Structured Multidimensional Representation Learning for Large Language Models
New 'L-Transformer' architecture uses tensor math to shrink encoder parameters while preserving performance.
A team of researchers has proposed a novel 'Tensor Transformer' architecture that fundamentally restructures how large language models (LLMs) represent and process information. The core innovation is a structured spectral factorization of the embedding space using the L-product for third-order tensors. Instead of standard dense embeddings, token representations are reshaped into spectral tensor slices, and key operations like attention and feed-forward layers are performed in this transformed domain. This creates an architecture, dubbed the L-Transformer, that is mathematically proven to be spectrally equivalent to running multiple parallel, smaller Transformers. The result is a dramatic compression of the model's encoder component.
In practical tests, the method demonstrated its efficiency. On the IMDB sentiment analysis dataset, the tensorized encoder matched or even improved upon the accuracy of a standard Transformer baseline while using far fewer parameters. For a configuration with p=4 spectral slices, encoder parameters were reduced by approximately 75%. On the AG News topic classification task, a model with moderate width saw a small accuracy trade-off for a 4x reduction in encoder size. Crucially, at a BERT-base width (d=768), performance returned to parity with the standard model, proving the technique's viability. Beyond mere compression, the spectral decomposition introduces a useful inductive bias over embedding frequencies, allowing for slice-dependent frequency scaling that can improve the model's generalization.

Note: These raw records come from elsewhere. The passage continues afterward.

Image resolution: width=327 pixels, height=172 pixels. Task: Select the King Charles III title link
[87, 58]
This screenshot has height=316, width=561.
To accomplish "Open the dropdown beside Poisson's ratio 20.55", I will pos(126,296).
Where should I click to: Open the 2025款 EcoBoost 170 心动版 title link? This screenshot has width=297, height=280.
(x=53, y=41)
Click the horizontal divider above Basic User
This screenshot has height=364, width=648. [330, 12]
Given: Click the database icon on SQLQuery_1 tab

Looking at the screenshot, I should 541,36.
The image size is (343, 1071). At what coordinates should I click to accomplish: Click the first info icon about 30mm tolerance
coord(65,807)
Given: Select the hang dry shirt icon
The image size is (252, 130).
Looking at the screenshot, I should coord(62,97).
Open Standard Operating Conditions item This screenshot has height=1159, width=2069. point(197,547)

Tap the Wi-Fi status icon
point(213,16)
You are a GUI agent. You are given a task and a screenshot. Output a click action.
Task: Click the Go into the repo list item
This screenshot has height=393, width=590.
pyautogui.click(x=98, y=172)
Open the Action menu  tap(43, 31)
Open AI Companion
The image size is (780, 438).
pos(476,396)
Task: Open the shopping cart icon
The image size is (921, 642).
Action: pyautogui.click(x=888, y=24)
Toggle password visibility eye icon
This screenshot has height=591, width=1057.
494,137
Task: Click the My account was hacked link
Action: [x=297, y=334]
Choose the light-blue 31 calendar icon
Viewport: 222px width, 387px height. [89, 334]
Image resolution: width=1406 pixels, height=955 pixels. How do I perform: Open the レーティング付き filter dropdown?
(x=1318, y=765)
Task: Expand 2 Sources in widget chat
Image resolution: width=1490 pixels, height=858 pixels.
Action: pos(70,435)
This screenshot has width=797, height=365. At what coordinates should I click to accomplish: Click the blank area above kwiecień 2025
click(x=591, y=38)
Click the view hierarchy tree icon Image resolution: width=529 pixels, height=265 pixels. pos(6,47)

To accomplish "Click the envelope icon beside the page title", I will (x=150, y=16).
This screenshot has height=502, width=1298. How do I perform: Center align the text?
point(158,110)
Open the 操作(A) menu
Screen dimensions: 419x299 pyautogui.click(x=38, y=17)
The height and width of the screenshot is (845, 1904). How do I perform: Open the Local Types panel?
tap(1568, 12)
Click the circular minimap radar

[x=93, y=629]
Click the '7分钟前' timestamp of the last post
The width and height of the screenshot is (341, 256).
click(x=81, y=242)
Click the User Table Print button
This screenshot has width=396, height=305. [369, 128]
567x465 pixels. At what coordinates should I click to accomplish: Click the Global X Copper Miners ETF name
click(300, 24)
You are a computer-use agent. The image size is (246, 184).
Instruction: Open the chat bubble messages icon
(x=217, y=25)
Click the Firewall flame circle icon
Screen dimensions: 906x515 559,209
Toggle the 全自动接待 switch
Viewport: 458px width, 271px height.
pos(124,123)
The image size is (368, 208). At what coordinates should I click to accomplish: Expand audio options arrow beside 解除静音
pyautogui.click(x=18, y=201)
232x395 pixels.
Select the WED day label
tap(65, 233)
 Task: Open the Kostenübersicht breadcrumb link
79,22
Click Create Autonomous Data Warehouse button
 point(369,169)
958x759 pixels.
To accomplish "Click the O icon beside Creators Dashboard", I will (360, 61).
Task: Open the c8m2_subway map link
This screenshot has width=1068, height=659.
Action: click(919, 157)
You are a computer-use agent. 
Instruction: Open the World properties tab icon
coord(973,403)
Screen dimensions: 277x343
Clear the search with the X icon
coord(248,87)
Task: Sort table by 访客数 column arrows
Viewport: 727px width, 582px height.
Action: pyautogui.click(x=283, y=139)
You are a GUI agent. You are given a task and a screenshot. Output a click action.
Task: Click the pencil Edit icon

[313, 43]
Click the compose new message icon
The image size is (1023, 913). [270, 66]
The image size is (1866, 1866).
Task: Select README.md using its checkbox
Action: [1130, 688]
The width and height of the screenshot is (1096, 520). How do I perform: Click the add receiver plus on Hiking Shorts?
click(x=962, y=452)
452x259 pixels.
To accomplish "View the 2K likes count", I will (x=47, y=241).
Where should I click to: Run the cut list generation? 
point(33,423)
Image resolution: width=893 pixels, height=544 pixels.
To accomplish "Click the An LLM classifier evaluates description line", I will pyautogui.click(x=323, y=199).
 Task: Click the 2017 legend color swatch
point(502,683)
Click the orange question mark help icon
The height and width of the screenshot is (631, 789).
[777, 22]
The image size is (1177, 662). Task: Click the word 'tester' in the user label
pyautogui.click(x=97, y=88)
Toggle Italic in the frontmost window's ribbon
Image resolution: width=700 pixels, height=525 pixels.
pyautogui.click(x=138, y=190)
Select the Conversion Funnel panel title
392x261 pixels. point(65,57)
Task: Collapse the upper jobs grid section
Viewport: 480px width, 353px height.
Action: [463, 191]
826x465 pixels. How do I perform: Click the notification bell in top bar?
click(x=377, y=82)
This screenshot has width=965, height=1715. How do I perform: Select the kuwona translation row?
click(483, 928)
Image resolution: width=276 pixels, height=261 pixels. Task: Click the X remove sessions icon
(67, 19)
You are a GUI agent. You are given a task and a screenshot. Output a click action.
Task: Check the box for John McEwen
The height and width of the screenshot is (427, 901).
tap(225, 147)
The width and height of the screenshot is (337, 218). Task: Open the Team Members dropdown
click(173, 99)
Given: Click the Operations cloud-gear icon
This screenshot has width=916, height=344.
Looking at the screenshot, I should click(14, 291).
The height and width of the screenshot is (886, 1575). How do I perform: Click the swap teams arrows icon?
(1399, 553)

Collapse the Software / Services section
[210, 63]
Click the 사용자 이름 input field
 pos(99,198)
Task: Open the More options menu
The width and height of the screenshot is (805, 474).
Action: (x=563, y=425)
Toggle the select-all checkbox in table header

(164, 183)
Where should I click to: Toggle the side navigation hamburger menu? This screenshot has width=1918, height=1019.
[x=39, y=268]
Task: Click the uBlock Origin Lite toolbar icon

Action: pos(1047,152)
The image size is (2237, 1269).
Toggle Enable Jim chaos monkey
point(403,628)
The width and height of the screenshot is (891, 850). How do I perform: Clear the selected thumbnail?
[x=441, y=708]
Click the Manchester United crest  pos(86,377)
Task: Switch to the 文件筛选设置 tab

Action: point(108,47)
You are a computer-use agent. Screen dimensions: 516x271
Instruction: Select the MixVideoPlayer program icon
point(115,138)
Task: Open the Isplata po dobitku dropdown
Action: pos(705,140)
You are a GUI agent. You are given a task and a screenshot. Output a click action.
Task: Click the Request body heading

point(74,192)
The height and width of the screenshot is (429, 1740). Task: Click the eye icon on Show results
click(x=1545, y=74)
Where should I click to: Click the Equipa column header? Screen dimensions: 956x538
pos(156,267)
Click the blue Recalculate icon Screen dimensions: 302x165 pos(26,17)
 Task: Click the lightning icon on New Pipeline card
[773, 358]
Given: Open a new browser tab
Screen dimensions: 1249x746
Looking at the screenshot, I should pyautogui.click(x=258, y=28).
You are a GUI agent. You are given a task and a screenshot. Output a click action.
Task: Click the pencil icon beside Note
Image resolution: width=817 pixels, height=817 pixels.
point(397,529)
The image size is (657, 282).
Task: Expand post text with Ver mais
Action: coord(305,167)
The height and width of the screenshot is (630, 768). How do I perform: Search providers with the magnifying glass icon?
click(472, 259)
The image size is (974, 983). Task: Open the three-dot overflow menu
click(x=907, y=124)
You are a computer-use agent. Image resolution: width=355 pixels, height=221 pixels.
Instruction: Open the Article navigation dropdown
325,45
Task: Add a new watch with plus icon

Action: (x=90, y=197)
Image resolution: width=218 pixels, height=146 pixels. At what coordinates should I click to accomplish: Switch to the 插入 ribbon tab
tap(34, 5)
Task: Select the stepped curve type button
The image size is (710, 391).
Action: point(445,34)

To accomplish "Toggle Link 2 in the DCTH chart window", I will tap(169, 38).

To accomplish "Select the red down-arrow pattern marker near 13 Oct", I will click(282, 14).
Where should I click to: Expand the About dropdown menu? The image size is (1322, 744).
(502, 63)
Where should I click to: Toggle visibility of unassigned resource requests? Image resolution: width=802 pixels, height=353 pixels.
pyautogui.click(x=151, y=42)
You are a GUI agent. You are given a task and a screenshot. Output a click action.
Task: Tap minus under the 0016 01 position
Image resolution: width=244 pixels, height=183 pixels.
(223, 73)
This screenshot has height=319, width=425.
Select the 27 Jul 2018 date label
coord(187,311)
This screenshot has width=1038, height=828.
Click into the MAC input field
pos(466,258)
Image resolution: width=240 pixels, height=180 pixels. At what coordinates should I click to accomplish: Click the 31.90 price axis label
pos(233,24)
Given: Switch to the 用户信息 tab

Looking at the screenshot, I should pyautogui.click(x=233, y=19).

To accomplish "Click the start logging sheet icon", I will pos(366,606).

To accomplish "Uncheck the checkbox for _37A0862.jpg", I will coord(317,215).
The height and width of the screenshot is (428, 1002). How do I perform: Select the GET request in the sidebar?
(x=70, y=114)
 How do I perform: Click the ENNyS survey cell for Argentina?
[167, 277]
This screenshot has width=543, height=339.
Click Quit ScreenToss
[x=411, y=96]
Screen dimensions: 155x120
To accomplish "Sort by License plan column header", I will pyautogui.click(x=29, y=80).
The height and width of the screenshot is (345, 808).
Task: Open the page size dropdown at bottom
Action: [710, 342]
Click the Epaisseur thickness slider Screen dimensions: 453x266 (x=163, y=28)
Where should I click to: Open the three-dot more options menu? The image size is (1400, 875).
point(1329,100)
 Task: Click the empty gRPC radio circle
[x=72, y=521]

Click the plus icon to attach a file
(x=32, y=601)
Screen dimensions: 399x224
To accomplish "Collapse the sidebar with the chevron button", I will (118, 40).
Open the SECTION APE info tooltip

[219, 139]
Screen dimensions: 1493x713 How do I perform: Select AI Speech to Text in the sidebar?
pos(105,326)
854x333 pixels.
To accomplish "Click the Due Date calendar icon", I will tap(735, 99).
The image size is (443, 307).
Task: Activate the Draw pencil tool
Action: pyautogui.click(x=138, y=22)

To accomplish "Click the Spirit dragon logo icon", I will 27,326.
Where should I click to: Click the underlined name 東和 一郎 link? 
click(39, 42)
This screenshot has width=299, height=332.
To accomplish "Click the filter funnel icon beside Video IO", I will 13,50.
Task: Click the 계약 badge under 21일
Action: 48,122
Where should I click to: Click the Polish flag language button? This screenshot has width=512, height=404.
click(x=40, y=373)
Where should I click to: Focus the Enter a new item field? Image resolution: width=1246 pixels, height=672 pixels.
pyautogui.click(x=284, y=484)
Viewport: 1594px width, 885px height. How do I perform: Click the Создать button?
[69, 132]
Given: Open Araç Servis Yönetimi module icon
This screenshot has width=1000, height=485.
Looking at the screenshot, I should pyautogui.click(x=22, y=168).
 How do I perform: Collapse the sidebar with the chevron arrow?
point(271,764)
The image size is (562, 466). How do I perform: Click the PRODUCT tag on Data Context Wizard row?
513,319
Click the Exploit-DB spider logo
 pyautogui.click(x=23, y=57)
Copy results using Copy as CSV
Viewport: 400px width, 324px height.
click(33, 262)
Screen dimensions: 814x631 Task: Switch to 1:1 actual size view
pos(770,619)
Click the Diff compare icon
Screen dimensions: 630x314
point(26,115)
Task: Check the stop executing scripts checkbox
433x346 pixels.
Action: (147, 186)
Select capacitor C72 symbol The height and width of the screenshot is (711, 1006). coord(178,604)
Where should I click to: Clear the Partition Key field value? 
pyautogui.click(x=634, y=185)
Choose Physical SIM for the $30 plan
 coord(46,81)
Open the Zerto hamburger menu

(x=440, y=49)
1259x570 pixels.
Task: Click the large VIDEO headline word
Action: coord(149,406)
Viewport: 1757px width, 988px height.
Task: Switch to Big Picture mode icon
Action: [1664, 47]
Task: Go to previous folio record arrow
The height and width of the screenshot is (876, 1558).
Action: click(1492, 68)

The approach is fully differentiable and compatible with existing training pipelines when instantiated with a real-valued Discrete Cosine Transform (DCT). This work, detailed in the arXiv preprint 'Structured Multidimensional Representation Learning for Large Language Models,' addresses the critical scaling issue of Transformer models, where performance gains are accompanied by unsustainable parameter growth and redundancy. It opens a new pathway for building more parameter-efficient LLMs without sacrificing capability.
- Uses L-product tensor factorization to reshape embeddings into spectral slices, enabling parallel sub-transformers.
- Achieves up to 75% reduction in encoder parameters (for p=4) while maintaining competitive accuracy on IMDB and AG News.
- Fully differentiable and training-compatible, introducing a frequency-based inductive bias that can improve generalization.
Why It Matters
This technique could enable more powerful and efficient LLMs, reducing computational costs and environmental impact for training and deployment.